= Rodolfo Dirzo =

Rodolfo Dirzo is a professor, conservationist, and tropical ecologist. He is a Bing Professor in environmental science at Stanford and a senior fellow at the Stanford Woods Institute for the Environment. His research interests mainly focus on plant-animal interactions, evolutionary ecology, and defaunation in the tropics of Latin America, Africa, and the Central Pacific. He was a member of the Committee on A Conceptual Framework for New K-12 Science Education Standards, co-authoring the framework in 2012, and continues to educate local communities and young people about science and environmental issues.

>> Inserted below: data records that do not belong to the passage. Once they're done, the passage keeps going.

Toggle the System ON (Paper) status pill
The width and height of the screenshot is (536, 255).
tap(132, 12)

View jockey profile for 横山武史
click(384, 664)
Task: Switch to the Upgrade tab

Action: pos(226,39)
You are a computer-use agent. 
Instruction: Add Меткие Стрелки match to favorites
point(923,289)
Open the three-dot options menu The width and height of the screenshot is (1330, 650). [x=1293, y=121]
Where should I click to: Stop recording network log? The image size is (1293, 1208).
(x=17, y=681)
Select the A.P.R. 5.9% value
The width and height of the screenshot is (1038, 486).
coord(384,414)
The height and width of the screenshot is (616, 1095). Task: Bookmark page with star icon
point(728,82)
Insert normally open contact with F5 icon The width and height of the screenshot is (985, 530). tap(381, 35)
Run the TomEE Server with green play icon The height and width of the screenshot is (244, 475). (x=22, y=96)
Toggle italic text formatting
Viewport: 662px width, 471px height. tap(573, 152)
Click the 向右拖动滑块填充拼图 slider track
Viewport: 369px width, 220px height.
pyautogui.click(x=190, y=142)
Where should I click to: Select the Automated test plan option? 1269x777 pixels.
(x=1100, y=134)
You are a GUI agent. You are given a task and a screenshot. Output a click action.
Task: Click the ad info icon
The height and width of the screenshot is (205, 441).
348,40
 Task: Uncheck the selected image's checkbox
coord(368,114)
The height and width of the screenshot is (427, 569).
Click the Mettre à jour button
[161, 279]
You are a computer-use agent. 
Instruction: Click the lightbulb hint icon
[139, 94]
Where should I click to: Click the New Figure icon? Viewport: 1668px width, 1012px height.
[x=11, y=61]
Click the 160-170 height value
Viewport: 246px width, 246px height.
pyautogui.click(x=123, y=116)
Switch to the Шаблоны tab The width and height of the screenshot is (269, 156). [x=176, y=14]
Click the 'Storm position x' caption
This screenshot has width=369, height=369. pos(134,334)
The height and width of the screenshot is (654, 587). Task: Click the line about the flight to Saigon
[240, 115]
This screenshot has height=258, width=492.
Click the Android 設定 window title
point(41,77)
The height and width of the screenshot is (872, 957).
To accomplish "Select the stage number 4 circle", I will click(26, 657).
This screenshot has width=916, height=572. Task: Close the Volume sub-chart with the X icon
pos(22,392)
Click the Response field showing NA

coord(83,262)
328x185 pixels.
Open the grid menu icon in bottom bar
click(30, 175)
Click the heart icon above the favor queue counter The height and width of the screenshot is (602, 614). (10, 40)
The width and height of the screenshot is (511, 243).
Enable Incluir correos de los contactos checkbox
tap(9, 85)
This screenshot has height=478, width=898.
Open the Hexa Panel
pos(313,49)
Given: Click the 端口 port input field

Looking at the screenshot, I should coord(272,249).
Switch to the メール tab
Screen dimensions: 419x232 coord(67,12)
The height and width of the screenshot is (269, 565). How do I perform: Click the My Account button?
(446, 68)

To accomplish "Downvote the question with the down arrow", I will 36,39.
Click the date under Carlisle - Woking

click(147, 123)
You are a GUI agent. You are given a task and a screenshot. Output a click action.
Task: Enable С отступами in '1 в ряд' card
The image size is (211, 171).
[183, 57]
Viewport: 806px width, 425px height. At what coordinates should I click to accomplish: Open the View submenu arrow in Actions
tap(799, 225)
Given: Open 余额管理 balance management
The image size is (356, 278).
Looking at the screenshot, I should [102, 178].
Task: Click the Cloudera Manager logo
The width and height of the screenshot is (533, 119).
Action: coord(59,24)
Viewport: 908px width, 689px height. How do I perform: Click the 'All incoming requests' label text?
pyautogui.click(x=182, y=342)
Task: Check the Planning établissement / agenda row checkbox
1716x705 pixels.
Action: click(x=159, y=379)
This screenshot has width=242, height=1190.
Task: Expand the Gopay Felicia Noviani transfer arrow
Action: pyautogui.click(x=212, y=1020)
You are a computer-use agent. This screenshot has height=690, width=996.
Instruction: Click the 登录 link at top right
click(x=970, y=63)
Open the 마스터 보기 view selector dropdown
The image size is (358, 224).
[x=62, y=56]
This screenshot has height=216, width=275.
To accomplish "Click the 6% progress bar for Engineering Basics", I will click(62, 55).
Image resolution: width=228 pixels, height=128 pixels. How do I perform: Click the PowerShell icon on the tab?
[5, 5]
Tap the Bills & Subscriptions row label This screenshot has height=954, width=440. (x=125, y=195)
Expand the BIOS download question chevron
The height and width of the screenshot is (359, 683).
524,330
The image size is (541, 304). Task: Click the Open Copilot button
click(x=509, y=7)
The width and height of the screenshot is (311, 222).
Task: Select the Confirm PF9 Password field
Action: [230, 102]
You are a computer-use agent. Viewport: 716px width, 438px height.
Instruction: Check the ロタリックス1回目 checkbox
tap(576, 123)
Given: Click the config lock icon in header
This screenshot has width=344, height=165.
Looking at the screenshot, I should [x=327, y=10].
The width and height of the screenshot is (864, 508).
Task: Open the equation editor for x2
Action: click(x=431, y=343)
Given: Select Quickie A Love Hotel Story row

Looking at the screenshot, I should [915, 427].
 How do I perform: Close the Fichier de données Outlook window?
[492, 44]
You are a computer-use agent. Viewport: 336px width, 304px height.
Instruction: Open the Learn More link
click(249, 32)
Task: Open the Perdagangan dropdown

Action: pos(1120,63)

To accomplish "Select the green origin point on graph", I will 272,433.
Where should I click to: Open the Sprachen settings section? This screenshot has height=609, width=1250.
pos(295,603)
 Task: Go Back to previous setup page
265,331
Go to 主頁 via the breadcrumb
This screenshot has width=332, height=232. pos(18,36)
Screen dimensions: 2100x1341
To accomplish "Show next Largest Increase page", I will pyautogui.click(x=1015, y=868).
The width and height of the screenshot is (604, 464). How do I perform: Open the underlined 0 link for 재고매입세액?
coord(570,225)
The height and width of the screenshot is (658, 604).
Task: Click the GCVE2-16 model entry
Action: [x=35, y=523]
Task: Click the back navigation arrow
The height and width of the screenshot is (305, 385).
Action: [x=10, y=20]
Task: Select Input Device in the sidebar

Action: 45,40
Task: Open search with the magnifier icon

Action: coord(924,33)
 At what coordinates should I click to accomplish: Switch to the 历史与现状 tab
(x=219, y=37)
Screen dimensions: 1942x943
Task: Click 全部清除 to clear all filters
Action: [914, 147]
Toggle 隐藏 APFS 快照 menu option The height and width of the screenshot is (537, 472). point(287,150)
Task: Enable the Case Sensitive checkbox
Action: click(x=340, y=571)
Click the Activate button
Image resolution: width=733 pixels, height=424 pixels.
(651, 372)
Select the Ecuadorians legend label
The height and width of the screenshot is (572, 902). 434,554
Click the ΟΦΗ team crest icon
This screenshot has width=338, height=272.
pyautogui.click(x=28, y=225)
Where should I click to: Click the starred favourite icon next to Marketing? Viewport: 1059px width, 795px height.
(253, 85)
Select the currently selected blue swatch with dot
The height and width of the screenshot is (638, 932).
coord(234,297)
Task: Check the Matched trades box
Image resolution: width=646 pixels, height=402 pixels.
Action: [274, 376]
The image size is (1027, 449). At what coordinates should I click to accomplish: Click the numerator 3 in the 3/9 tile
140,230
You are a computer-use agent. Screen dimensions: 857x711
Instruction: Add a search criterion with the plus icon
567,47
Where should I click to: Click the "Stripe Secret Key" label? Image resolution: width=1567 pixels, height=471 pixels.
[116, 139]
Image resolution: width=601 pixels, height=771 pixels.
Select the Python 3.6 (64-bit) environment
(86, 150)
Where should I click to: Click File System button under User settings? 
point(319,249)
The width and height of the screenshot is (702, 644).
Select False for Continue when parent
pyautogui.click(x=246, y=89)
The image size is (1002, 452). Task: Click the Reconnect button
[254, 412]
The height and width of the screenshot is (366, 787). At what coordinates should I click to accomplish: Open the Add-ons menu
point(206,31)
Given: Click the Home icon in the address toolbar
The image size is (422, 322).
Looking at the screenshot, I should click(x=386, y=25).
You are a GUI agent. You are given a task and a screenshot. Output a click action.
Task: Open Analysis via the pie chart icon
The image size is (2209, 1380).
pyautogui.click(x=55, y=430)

== Early life and education ==
Dirzo was born in Cuernavaca, Morelos, Mexico. He received his Bachelor of Science degree in biology from the Universidad Nacional Autónoma de México (UNAM) in 1972, where he did thesis work on vegetation mapping of a watershed north of Mexico City. After receiving his bachelor's degree, Dirzo worked in the lab of Professor José Sarukhán, a renowned tropical ecologist, at UNAM for a few years. As a research assistant for Dr. Sarukhán, Dirzo worked on a long-term tree demography study collecting data on tree characteristics over time to eventually determine how humans impacted tree population dynamics. He obtained his MS and PhD degrees, both in Ecology and both under prominent plant ecologist John Harper, from the University of Wales, UK in 1977 and 1980, respectively. Inspired by Charles Darwin's On the Origin of Species and his mentors, Sarukhán and Harper, Dirzo decided to focus his graduate work on how animals influence plant ecology and evolution, and more specifically on the evolution of anti-herbivore defenses in plants. His master's thesis and dissertation examined how the white clover (Trifolium repens) may have developed increased cyanogenic properties as an adaptation to herbivory by slugs.

== Career ==
Dirzo has held many professional appointments, serving as a professor, director, chairperson, and coordinator for multiple institutions. In 1983, he became a professor with the Instituto de Biología at the Los Tuxtlas Biological Station in Veracruz, Mexico. He was later appointed director of Los Tuxtlas in the mid-1980s and began researching patterns of herbivory in the area. After his time at Los Tuxtlas, Dirzo returned to UNAM as a professor with the Instituto de Ecología, where he taught for 16 years. Dirzo currently teaches ecology, natural history, and conservation science in the Biology Department at Stanford University, where he has been an instructor since 2005. While at Stanford, he also served as director for the center for Latin American Studies (2010–2016) and co-director of the INOGO Program of the Woods Institute for the Environment (2011–2017).

== Research ==

=== Herbivory and Defaunation in Mexico ===
After finishing his graduate programs, Dirzo went back to Mexico, where he hoped to determine if the same concepts he examined in his graduate work could explain plant-animal interactions in tropical ecosystems. As director of the Los Tuxtlas Biological Station, he began analyzing amounts of herbivory in the region and found no evidence of mammalian herbivory. This led him to believe mammalian herbivores were relatively unimportant for tropical forests. In 1992, Dirzo received a Marine Fellowship from the PEW Fellows Program in Conservation and the Environment, which he used to develop a research laboratory at the Chajul Field Station in the Montes Azules Biosphere Reserve, Mexico. He used this reserve and research station to continue his work on herbivory patterns. He found that in Montes Azules, where human encroachment was not impacting the area as it was in Los Tuxtlas, there were blatant signs of mammalian herbivory. His research in these areas led him to understand that, contrary to his hypothesis, mammals were important to tropical ecosystems, and that Los Tuxtlas was experiencing defaunation (loss of fauna), most likely due to anthropogenic causes. Dirzo pioneered the study on the impacts of humans on defaunation and illuminated the importance of ecosystem services provided by mammalian herbivores to lower trophic levels (i.e. plants) in the tropical ecosystem.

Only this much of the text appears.